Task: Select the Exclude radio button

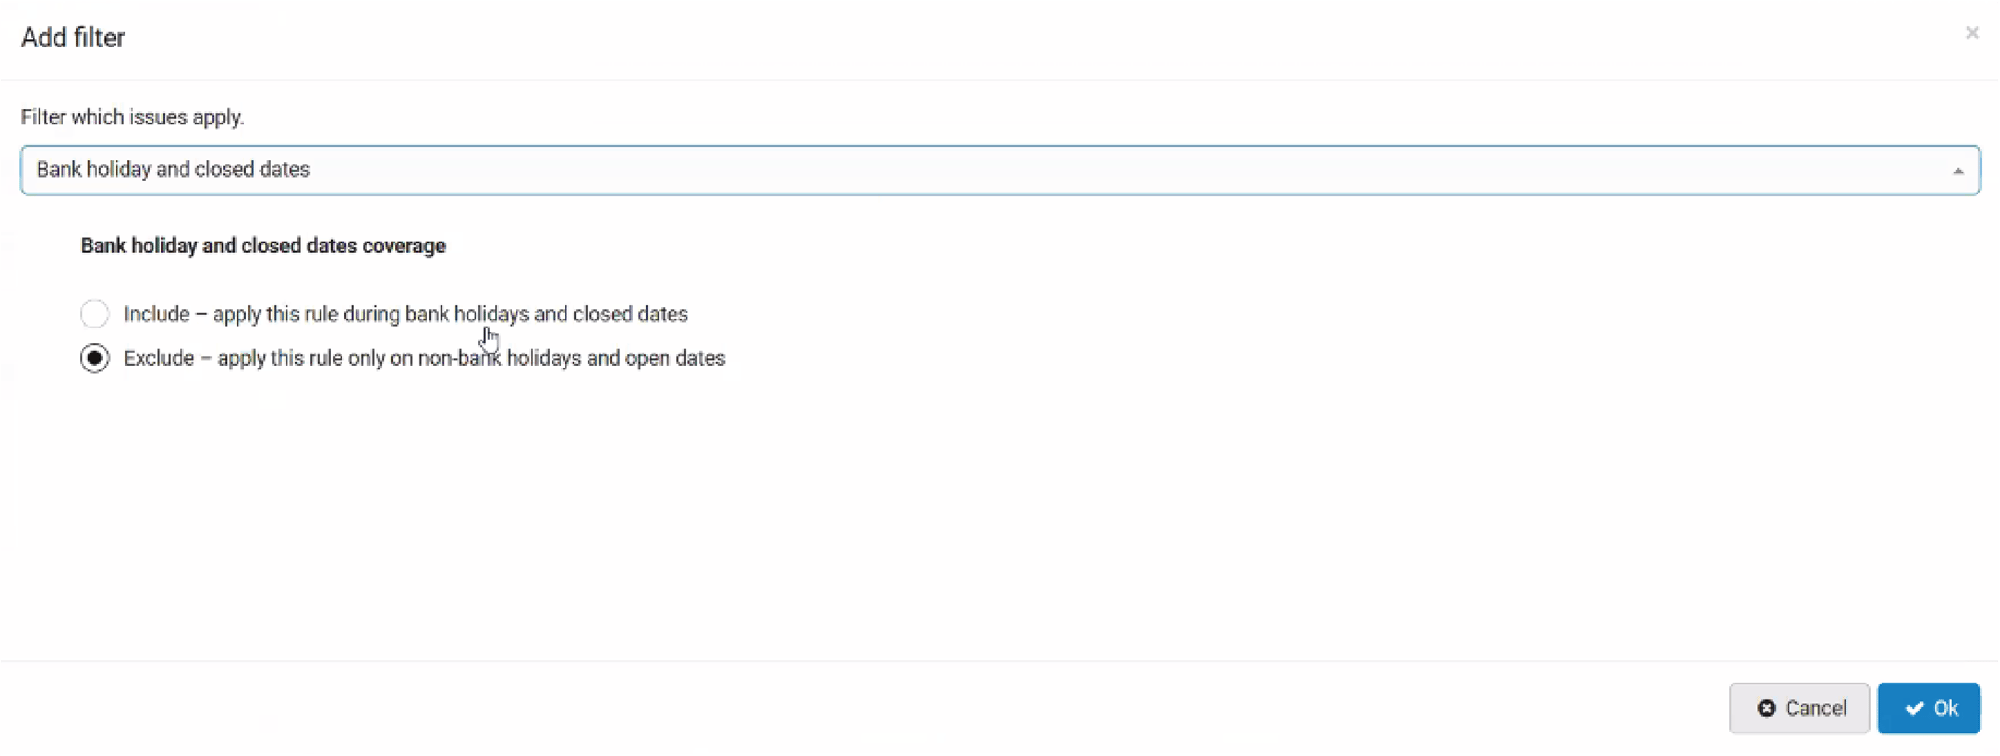Action: 95,358
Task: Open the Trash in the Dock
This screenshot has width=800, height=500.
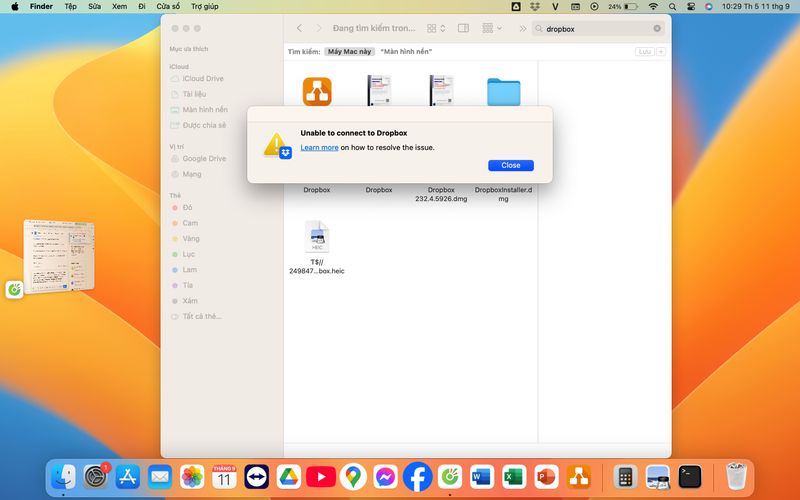Action: tap(737, 477)
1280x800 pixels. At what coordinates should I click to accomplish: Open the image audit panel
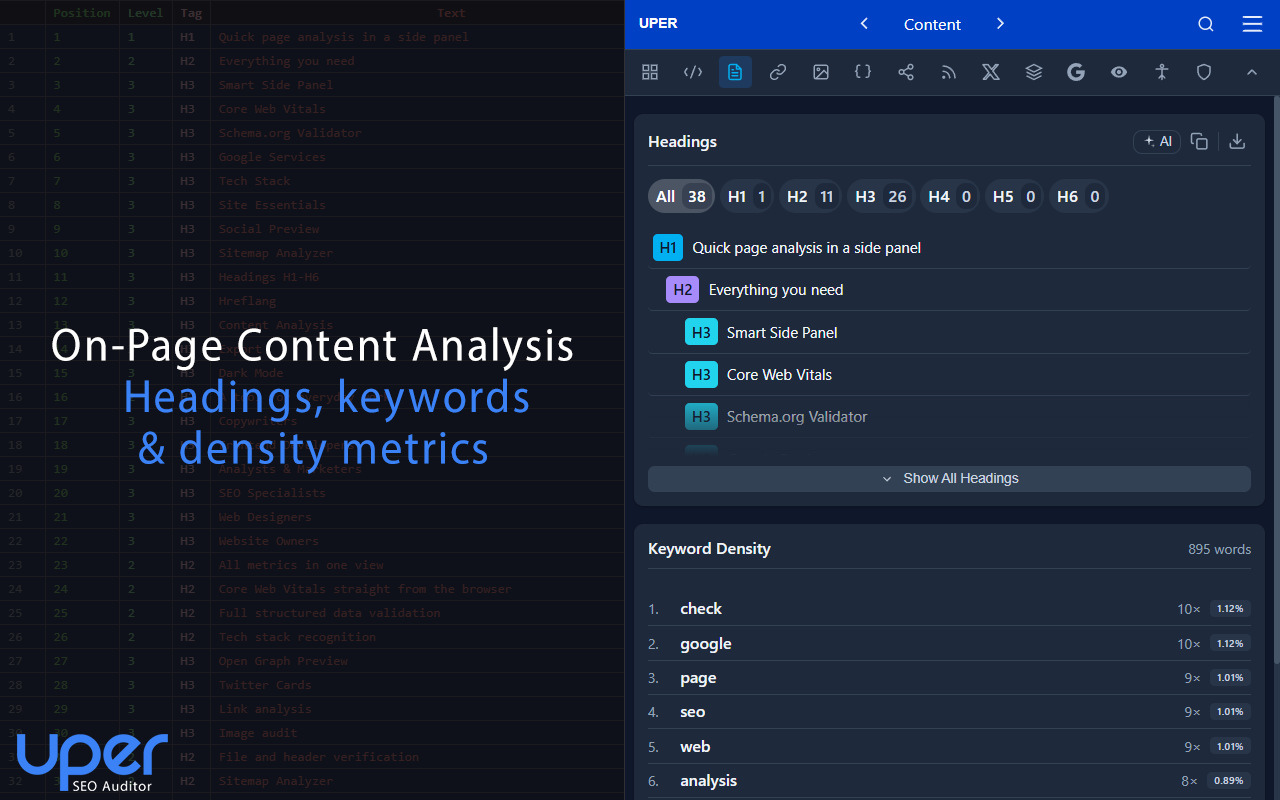820,72
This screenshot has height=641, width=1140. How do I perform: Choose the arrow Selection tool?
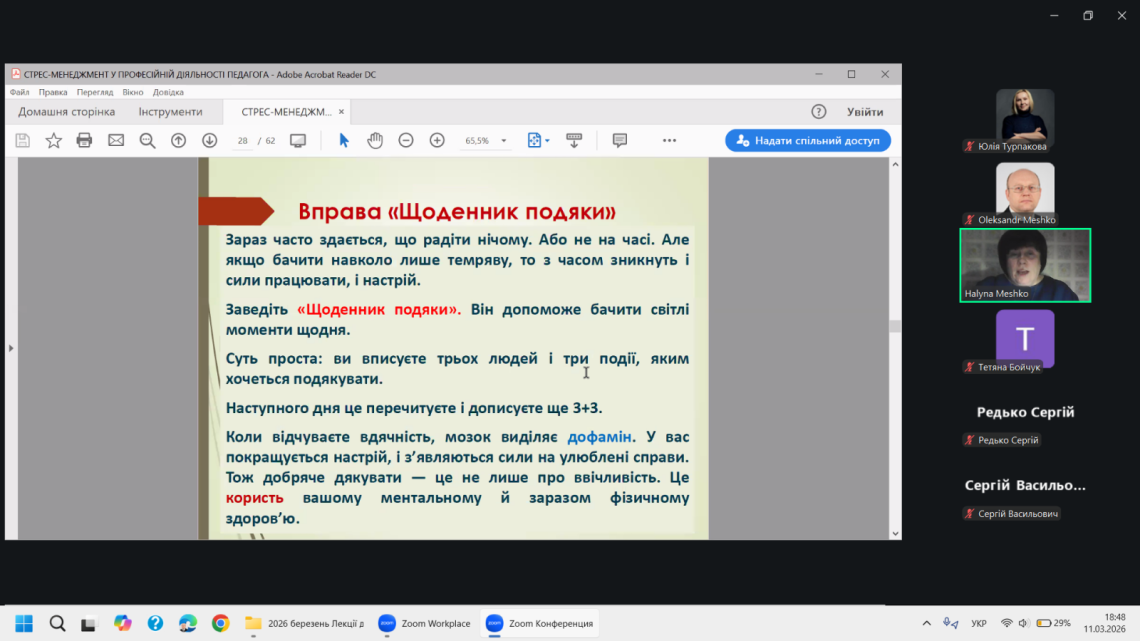[x=344, y=141]
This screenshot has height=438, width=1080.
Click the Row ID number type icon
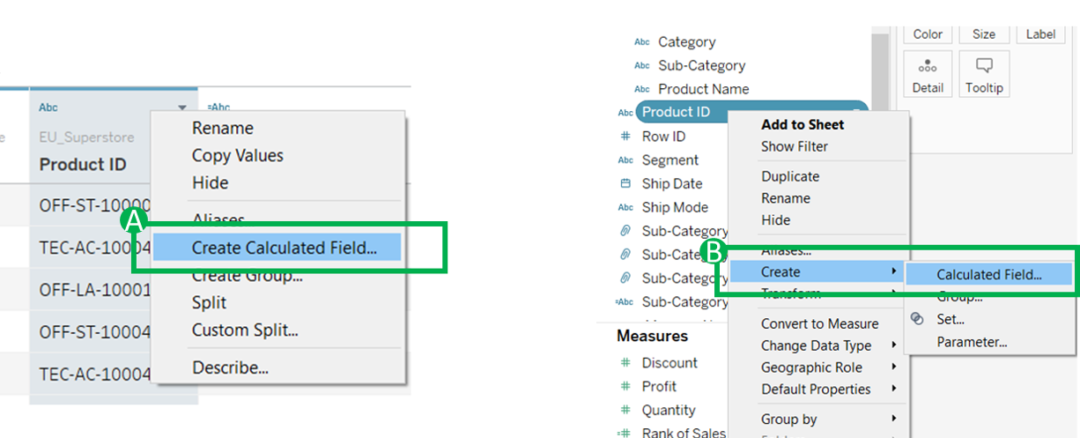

════════════════════

◆ **Action item**
Say again, exactly, only those lines of the records that run from the start through the line with "This screenshot has height=438, width=1080.". Pictures are to be skipped.

◆ **Output below**
Task: Select the Exclude radio button

Action: 95,358
Task: Open the Trash in the Dock
This screenshot has width=800, height=500.
Action: tap(737, 477)
1280x800 pixels. At what coordinates should I click to accomplish: Open the image audit panel
820,72
This screenshot has height=641, width=1140. How do I perform: Choose the arrow Selection tool?
[x=344, y=141]
This screenshot has height=438, width=1080.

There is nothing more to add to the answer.